Charts Part 2
Charts, Part 2
When you sail on the ocean, you use charts to figure out where you are. This is because often you can’t just LOOK and see where you are! An earlier post called “Charts’ covered the basics of this subject.
Now I’m in the Marquesas Islands, I’m alone on Spice, my 37-foot SeaRunner trimaran (my crewman Ron decided to not continue on “around the world”, and flew back to Tomales Bay, where we departed from 4 months previously). My friends Chuck and Nancy Raymond (nee Mosk) on their 42-foot wooden boat, Tyone, had sailed up the day before to anchor in a protected bay on the north side of the island named Baie Hiva. I was going to join them, but had had to get some odds and ends sorted out on the boat, so I sailed up the next day.
Trying to catch some fish trolling near the north-east point on the island, Cap Matautoa, I’d gotten into the wind shadow near the cliffs and lost the wind. I cranked up my trusty 6-hp diesel to straighten out the lines and get the boat away from the wind shadow of the cliffs, and back out where she could be a sailboat again. I put the engine into gear, immediately got caught aback, and wrapped my fishing lines around my prop.
That’s a whole ‘nother story, which I’ll tell later in these chronicles. But suffice to say I got the lines cut off, motored out of the wind shadow, and sailed over to Baie Hiva, two bays over. Because I’d started late in the day, and had lost some time to the fishing line adventure, I got into the Bay just barely able to see the coastline. Then it went dead calm, so I dropped the sails and motored slowly into the Bay. I’d consulted the chart for the area first, of course, and it showed a fairly deep bay with no outlying coral heads or islets. I could still see well in the starlight, so I felt fairly safe.
I scanned the bay for Tyone, but couldn’t make out anything. They obviously didn’t have any lights on, or I’d have been able to see them. I didn't want to turn on my million-candlepower searchlight, because then I'd be night-blind for a half hour. Oh well, see them in the morning; all I needed was to make sure I didn’t run into them on the way to anchoring Spice, and I could see well enough in the starlight to make out a boat 100 feet ahead.
I made for the west end of the bay, watching my depth sounder (absolutely necessary for piloting with charts!), and when the sounder showed that the water was 30 feet deep, and I could see in the starlight that I was still about a quarter-mile from the beach, I dropped the hook and let out all 200 feet of chain.

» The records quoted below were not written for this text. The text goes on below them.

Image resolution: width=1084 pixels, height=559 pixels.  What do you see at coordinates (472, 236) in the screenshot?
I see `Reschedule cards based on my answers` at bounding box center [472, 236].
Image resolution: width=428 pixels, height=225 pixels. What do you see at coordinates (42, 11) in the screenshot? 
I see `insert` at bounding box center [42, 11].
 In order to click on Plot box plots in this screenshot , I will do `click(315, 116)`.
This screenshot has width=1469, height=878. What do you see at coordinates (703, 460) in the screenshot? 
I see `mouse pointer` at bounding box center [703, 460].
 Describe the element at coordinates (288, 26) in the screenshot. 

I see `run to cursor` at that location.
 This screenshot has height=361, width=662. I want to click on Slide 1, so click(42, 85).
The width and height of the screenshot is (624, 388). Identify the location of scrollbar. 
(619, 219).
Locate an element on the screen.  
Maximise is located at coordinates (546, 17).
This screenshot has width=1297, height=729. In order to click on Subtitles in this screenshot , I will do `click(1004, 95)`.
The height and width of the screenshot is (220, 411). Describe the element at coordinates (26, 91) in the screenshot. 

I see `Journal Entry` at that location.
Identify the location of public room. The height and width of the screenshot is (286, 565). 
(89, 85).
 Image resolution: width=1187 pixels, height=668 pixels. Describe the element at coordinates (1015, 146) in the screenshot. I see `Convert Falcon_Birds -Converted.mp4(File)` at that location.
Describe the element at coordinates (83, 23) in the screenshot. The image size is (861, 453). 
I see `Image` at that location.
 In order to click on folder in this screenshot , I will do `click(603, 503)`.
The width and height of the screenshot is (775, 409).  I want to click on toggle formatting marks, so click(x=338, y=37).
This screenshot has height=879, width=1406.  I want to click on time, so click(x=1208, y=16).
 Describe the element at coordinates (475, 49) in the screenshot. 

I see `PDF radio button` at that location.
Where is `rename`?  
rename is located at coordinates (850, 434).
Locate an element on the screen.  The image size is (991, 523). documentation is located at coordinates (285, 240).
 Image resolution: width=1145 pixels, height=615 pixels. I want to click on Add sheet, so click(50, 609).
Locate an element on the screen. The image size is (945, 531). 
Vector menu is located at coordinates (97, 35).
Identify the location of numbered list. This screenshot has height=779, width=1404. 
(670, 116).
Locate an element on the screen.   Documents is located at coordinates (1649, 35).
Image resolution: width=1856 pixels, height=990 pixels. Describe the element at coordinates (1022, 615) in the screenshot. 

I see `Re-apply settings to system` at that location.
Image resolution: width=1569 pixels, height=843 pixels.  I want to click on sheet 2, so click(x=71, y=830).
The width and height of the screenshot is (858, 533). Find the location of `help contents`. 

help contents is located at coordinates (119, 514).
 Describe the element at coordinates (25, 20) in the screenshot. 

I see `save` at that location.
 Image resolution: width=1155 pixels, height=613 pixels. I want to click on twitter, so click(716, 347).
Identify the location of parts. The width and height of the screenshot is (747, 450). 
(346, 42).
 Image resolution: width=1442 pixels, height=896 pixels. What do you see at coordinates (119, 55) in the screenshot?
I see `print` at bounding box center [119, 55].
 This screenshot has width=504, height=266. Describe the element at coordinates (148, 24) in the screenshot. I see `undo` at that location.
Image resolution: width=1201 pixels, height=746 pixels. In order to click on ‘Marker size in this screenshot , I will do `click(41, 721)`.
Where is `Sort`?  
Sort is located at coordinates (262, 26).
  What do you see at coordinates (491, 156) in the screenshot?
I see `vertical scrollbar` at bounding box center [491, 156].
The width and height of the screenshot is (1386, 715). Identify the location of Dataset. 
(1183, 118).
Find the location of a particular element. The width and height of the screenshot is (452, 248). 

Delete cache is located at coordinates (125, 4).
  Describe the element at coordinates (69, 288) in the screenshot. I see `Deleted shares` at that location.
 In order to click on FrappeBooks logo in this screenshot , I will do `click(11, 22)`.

“The hook” was a 35-pound CQR plow anchor on 200 feet of 5/16” BBB chain; my experience with it thus far indicated it would hook into anything and hold the boat in up to 60 knots of wind. The chain meant that it could drag over coral heads without getting cut and setting the boat adrift; something that was absolutely necessary if you were cruising any where in coral country!
I pitched my bright yellow 9-foot dinghy over the side, tied it to a deck cleat, then let it out to the full extent of its 30-foot painter (dinghy bow rope to you non-sailors) and settled down for a good night’s sleep in a protected harbor. I had the 30-foot painter on the dinghy so that when the night went calm, the dinghy didn’t snuggle up against the boat and go bump-bump-bump, which woke me up unnecessarily. The wind was blowing towards that beach a quarter mile away, so our stern was pointed towards the beach. Still in 25 feet of water according to the depth sounder; still plenty far from the beach, right?
Early the next morning, sun just up, I was woken by a thunk-thunk-thunk. I jumped up to see, because this was not a usual noise on my boat. What I saw when I looked behind the boat was the dinghy, going thunk-thunk-thunk up and down in the little 6-inch wind chop inside the bay, on a reef that was barely 6 inches underwater. That was 20 feet behind the boat, because it extended out a quarter mile from the beach. And even though I’d anchored a quarter mile “from the beach”, I’d barely anchored 20 feet away from the reef once we’d swung around in the light night wind.
Well, at least we weren’t ON the reef! And that 20 feet was just barely enough for me to feel comfortable and not have to move and re-anchor right away. I gave thanks, pulled the dinghy in so it wasn’t thunking on the reef, scanned the bay for Chuck and Nancy’s boat, and found it about a half mile to the east.
The kicker? “The chart” hadn’t shown any shallow areas in that part of the bay; just deep all the way in the the beach. The lesson? Charts were made by people, are not Gospel truth, contain mistakes, and need to be used with caution. God guided my hand and protected me this time.